Extracted records:
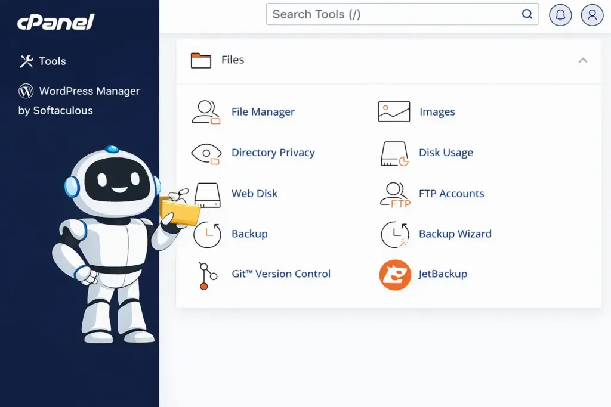
Task: Open the Disk Usage text link
Action: tap(446, 153)
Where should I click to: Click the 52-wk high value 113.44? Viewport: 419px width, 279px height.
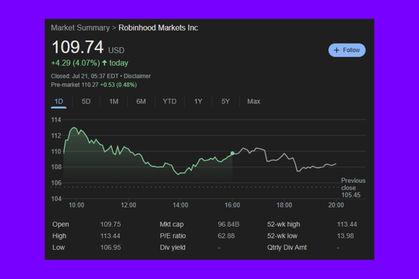point(346,224)
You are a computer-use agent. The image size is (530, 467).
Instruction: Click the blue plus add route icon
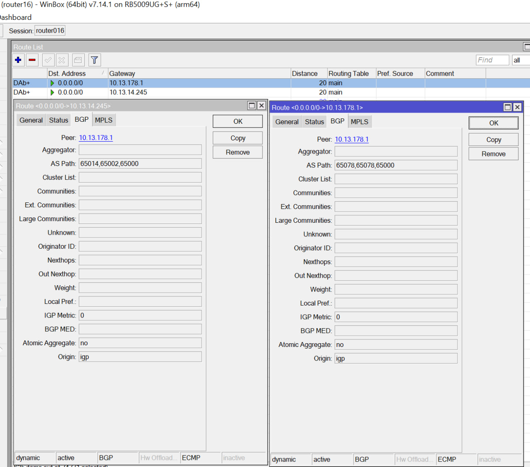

Exercise description: What is needed is a word-for-word restatement of the lines from the one holding "You are a computer-use" to the final line of the data above, inclusive, without any pictures.

Result for this exercise:
You are a computer-use agent. The image size is (530, 467).
Instruction: Click the blue plus add route icon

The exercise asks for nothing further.